Yes, we definitely need to support annex stuffing -- and we already do support this; we have some utility methods in the Rust lib to compute how much stuffing to do, etc. But the question is whether we should require so much stuffing that it typically 4xes (or more) the program size and negates the segwit discount (and more).
@roconnor-blockstream
- We could revamp the entire serialization format
Whew. These benefits do all sound great.
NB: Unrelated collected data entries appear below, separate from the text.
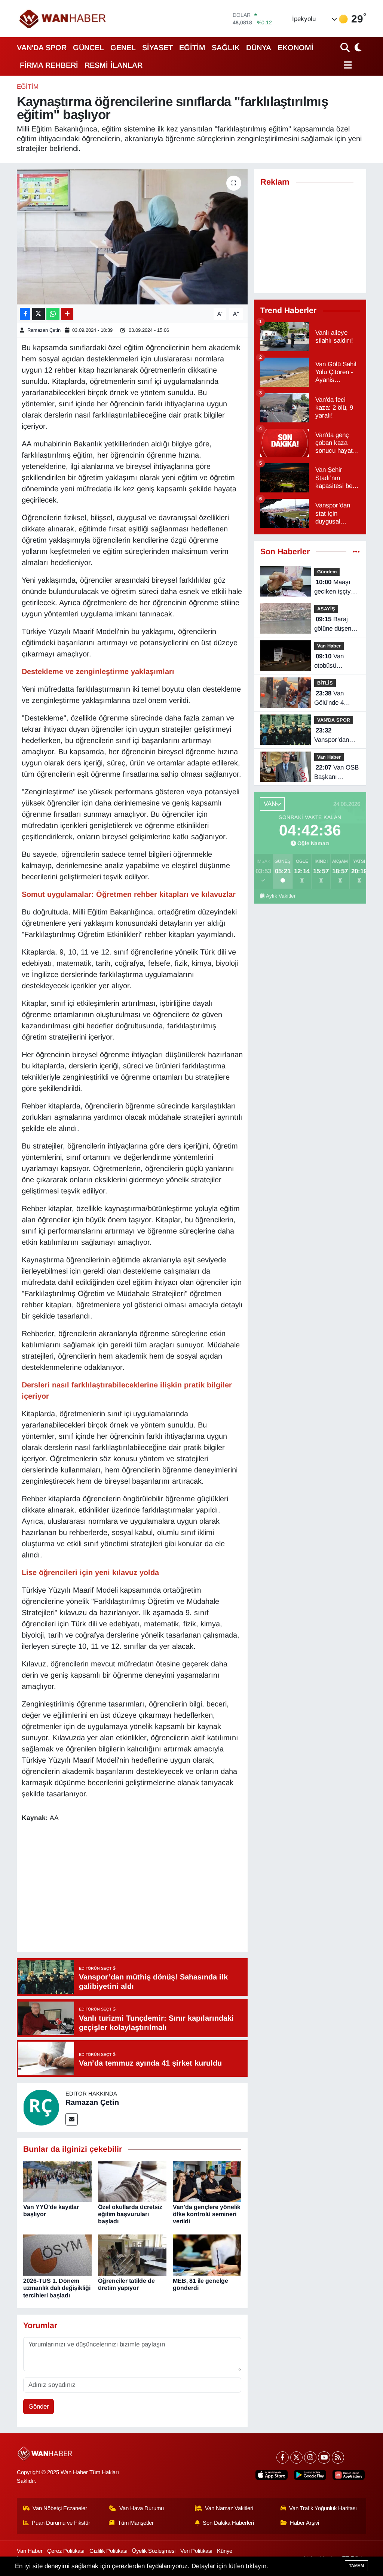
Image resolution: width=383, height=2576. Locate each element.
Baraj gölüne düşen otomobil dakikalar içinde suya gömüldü (336, 625)
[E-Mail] (71, 2119)
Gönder (38, 2406)
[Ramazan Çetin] (41, 2107)
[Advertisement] (158, 1888)
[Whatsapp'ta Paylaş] (52, 314)
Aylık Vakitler (281, 896)
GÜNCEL (88, 47)
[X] (296, 2457)
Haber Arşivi (304, 2523)
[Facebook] (282, 2457)
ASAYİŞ (326, 609)
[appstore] (271, 2475)
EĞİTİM (192, 47)
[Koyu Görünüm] (357, 47)
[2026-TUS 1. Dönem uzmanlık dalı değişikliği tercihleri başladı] (57, 2254)
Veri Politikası (196, 2551)
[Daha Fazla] (67, 314)
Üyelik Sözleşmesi (153, 2551)
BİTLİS (325, 683)
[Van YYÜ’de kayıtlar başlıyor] (57, 2180)
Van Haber (329, 646)
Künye (224, 2551)
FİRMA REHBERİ (49, 65)
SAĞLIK (226, 47)
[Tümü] (356, 551)
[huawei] (348, 2475)
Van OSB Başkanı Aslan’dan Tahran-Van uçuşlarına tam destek (336, 773)
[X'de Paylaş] (38, 314)
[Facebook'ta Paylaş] (25, 314)
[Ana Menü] (346, 65)
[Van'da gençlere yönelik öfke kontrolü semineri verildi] (207, 2180)
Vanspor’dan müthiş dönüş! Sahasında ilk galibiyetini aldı (335, 736)
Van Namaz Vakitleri (229, 2508)
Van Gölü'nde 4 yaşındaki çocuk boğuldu (337, 699)
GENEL (123, 47)
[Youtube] (324, 2457)
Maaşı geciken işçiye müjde (334, 588)
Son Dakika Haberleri (228, 2523)
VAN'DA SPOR (42, 47)
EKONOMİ (295, 47)
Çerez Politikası (66, 2551)
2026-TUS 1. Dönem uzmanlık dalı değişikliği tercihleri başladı (57, 2288)
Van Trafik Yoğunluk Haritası (323, 2508)
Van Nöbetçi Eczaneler (60, 2508)
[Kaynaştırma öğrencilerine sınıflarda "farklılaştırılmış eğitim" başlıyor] (132, 237)
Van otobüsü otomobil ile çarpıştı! (330, 662)
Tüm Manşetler (136, 2523)
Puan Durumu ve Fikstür (61, 2523)
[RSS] (338, 2457)
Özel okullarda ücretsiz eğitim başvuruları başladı (130, 2214)
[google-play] (310, 2475)
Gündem (327, 571)
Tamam (356, 2565)
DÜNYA (258, 47)
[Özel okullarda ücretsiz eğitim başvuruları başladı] (132, 2180)
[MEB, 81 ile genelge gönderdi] (207, 2254)
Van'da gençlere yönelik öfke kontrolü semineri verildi (206, 2214)
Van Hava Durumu (141, 2508)
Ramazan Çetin (44, 330)
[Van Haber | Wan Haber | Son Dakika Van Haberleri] (63, 18)
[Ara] (345, 47)
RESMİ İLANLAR (114, 65)
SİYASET (157, 47)
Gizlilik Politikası (108, 2551)
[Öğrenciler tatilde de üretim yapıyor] (132, 2254)
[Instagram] (310, 2457)
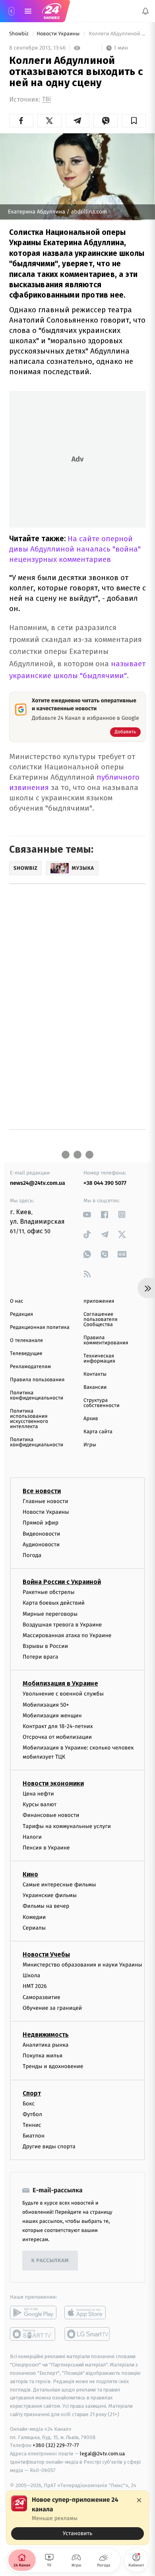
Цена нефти (38, 1793)
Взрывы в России (45, 1646)
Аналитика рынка (46, 2045)
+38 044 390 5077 (104, 1183)
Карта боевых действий (54, 1603)
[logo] (51, 11)
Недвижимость (46, 2034)
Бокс (29, 2103)
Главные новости (45, 1501)
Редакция (21, 1314)
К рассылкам (50, 2261)
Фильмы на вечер (46, 1906)
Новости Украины (59, 34)
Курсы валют (39, 1804)
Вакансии (95, 1387)
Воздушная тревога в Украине (62, 1624)
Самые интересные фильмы (59, 1884)
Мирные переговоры (50, 1614)
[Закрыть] (139, 2500)
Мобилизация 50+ (46, 1704)
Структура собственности (101, 1403)
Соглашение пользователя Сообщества (100, 1319)
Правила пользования (37, 1379)
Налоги (32, 1837)
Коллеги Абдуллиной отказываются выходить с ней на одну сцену (116, 34)
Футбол (32, 2114)
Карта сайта (97, 1431)
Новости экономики (53, 1783)
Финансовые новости (51, 1815)
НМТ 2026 (35, 1986)
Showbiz (19, 34)
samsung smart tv (87, 2334)
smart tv (33, 2334)
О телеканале (26, 1340)
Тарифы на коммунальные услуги (67, 1826)
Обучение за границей (52, 2008)
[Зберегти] (133, 120)
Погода (32, 1555)
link (87, 1214)
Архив (90, 1418)
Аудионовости (41, 1544)
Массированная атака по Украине (67, 1635)
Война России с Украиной (62, 1582)
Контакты (95, 1374)
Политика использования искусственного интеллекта (29, 1419)
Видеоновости (41, 1533)
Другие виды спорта (49, 2146)
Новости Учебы (46, 1954)
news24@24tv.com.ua (37, 1183)
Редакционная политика (40, 1327)
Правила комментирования (105, 1340)
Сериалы (34, 1927)
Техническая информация (99, 1358)
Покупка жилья (42, 2056)
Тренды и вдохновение (53, 2066)
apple (87, 2313)
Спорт (32, 2093)
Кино (30, 1874)
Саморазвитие (41, 1997)
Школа (31, 1975)
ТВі (46, 99)
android (33, 2313)
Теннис (32, 2125)
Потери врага (40, 1657)
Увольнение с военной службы (63, 1694)
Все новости (42, 1491)
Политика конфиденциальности (36, 1395)
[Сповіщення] (145, 11)
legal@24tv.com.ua (102, 2454)
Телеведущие (26, 1353)
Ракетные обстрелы (48, 1592)
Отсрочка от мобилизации (57, 1737)
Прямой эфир (40, 1523)
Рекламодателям (30, 1366)
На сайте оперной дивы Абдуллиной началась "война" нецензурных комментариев (75, 549)
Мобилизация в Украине (60, 1684)
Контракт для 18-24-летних (58, 1726)
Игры (89, 1445)
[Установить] (77, 2518)
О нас (16, 1301)
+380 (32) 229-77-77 (56, 2446)
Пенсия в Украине (46, 1847)
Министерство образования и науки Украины (82, 1964)
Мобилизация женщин (52, 1715)
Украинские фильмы (50, 1895)
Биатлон (34, 2135)
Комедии (34, 1917)
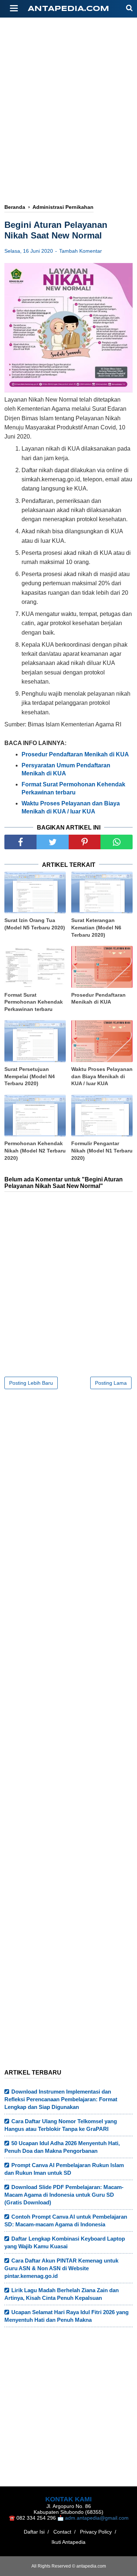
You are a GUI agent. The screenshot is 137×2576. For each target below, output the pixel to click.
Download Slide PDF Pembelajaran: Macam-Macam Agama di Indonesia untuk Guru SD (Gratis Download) (63, 2194)
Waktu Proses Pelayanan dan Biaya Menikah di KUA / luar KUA (102, 1076)
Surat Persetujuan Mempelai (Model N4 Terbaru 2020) (29, 1076)
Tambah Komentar (80, 251)
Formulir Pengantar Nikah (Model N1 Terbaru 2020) (102, 1150)
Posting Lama (111, 1383)
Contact (62, 2532)
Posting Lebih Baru (31, 1383)
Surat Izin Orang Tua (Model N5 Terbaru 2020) (34, 923)
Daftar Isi (34, 2532)
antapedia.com (68, 8)
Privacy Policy (96, 2532)
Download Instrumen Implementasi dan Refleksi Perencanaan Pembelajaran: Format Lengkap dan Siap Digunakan (60, 2099)
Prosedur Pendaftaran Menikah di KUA (98, 998)
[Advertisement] (68, 141)
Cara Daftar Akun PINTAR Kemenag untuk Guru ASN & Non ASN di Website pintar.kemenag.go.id (61, 2268)
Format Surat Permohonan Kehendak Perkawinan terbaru (33, 1002)
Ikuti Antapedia (68, 2542)
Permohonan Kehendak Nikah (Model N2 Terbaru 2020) (35, 1150)
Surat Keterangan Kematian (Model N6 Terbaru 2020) (96, 927)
But it would cause us significant scope creep (at a swag I'd expect design alone to take a month, then at least a month each for the Haskell, C and Rust implementations to update, and this wouldn't be entirely parallelizable). And we are already oversubscribed.
What if today we just did the annex thing (eliminating the segwit discount) for MVP purposes; then for "Simplicity 2" which we could target next year we created a new serialization format, and also hopefully got some input about what jets/combinators are commonly used in practice.
Since the two formats are easily interconvertable our tooling could support both and I don't think users would need to know or care. They'd just see that there was a "v2" format which was almost always cheaper on-chain.
I'm a little bit scared that a random program caused so much trouble. Is there a way to search for these hyperexpensive programs?
- We can presume/require that nodes have SHA2 hardware acceleration
If we want Simplicity to run on Bitcoin eventually, then hardware acceleration must become part of the minimum specification of a full node. The latest Raspberry Pi seems to support it.
- We could eat into the budget
This is the best solution we have right now. In my Elements script asset tests, only few programs required padding. If it helps, I could provide a concrete number.
- We could revamp the entire serialization format
Encoding combinators with more bits than necessary sounds interesting. Switching the encoding to bytes would make a lot of things easier, but it would also require us to change a lot of code. Bits allow us to tune the combinator encoding length more precisely than bytes.
Before we do anything, I would try to find more hyperexpensive programs. Right now, we have one data point.
I agree with @apoelstra that we should delay invasive changes until we have released a first stable version of Simplicity.
In my test example, even using sha_ni intrinsics, program still takes more than 20% longer than our target. It's better than 300% longer, but it still doesn't reach our goals.
Fixed in #241.
I found a program that seems to exceed the expected runtime given its cost.
The program is constructed as follows:
Importantly, the type signature of
f(n)
differs depending on how it is used. Sharing happens after the program is constructed.Let's build a C test vector that measures the runtime. The Elements test suite is inaccurate because it runs the same program multiple times.